_Work order_: Give the number of lines in this listing that hold "Task". No other words belong in the reply.

_Dataset extract_:
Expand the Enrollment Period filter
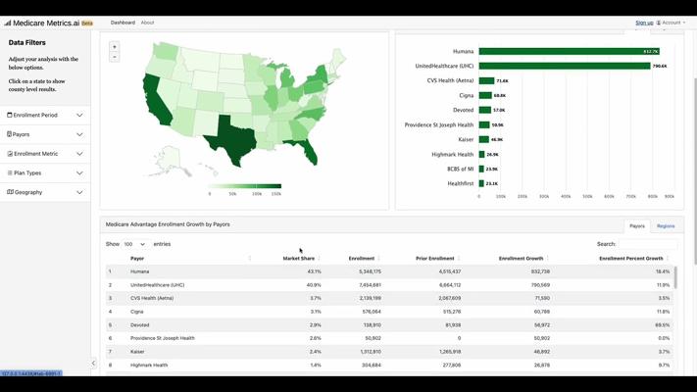The height and width of the screenshot is (392, 697). click(x=45, y=116)
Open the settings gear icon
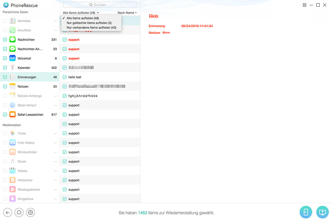The width and height of the screenshot is (333, 221). click(30, 212)
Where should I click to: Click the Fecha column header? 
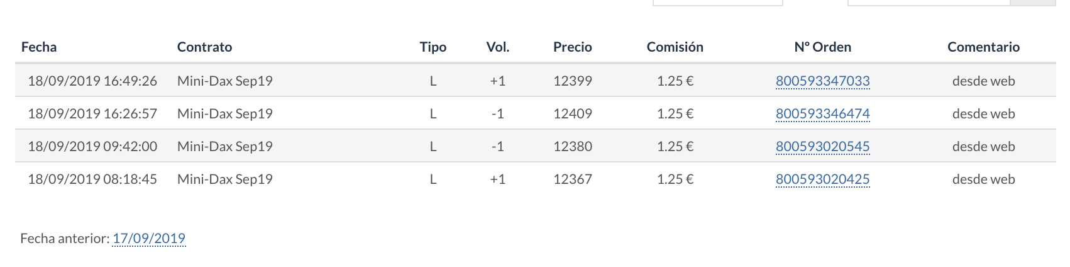click(39, 47)
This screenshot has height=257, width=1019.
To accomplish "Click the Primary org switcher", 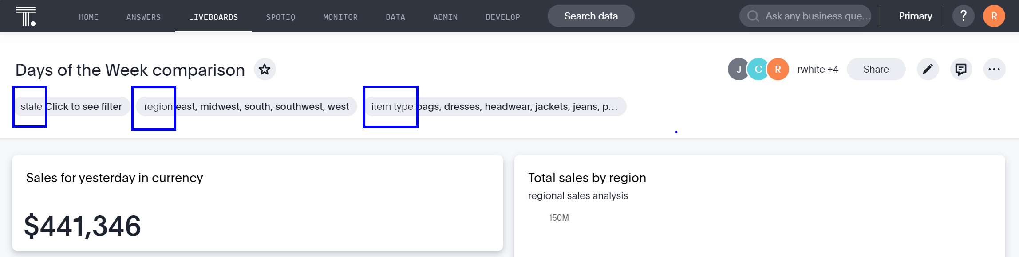I will coord(916,16).
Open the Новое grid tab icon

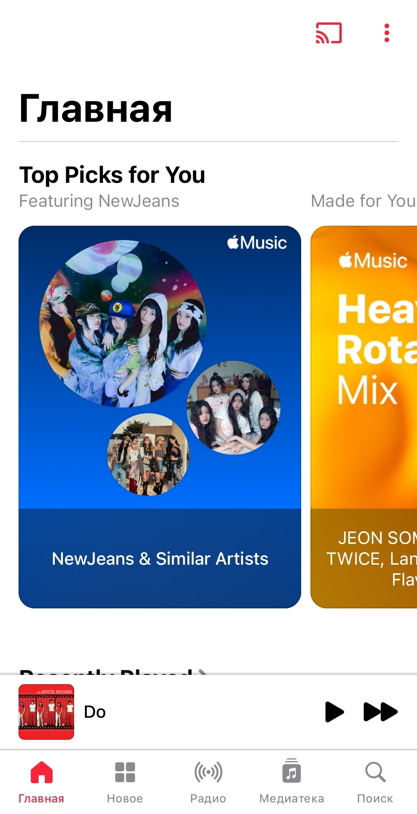(x=125, y=772)
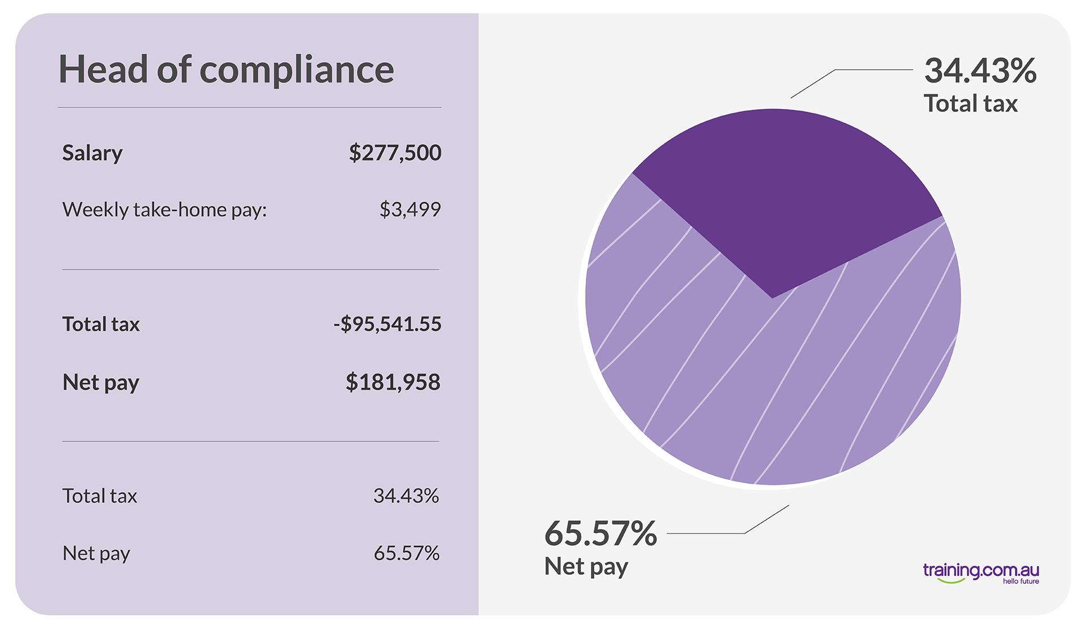Click the bold Total tax label

tap(101, 324)
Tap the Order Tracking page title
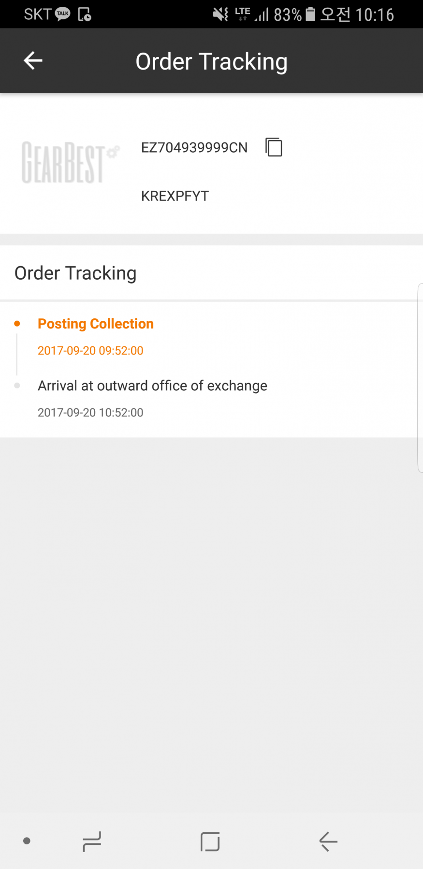Viewport: 423px width, 869px height. 211,61
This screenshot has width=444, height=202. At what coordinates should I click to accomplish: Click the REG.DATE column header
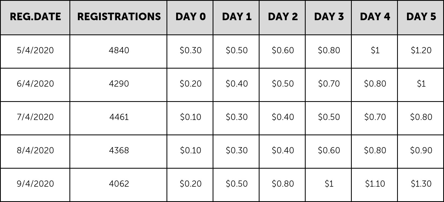coord(35,17)
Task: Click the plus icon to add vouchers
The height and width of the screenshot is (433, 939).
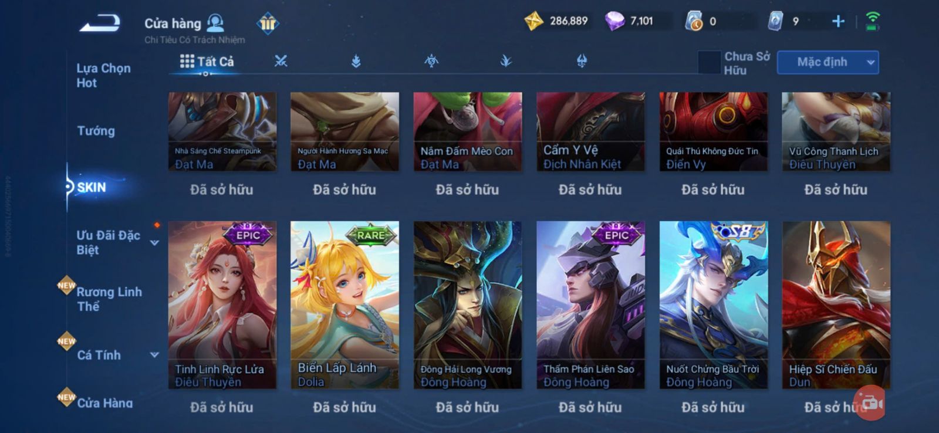Action: pos(838,22)
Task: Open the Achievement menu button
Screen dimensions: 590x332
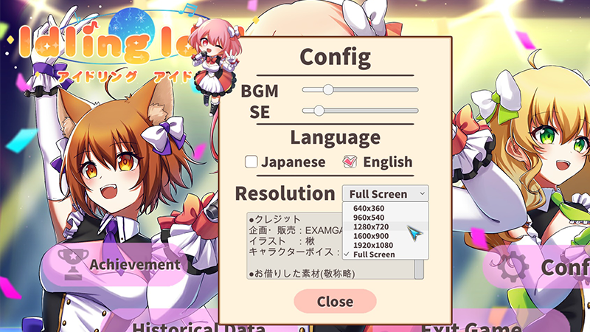Action: (x=115, y=265)
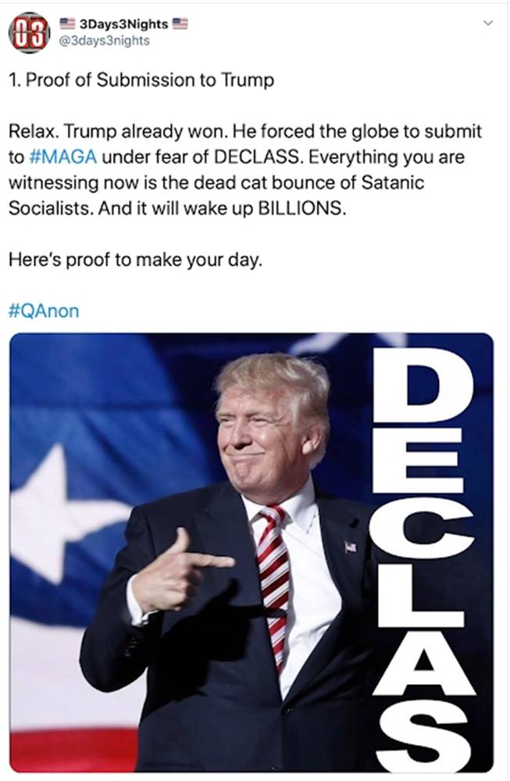Open the #MAGA hashtag
Viewport: 510px width, 781px height.
(63, 157)
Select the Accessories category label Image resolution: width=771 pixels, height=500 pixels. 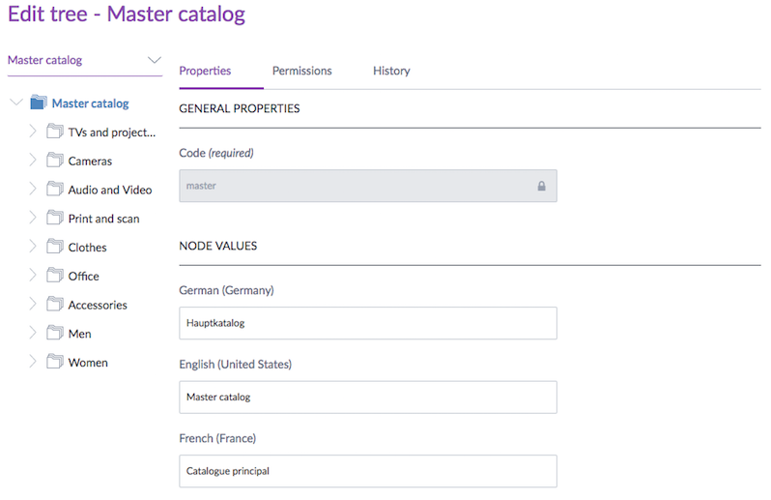click(98, 305)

_Exercise solution_: 2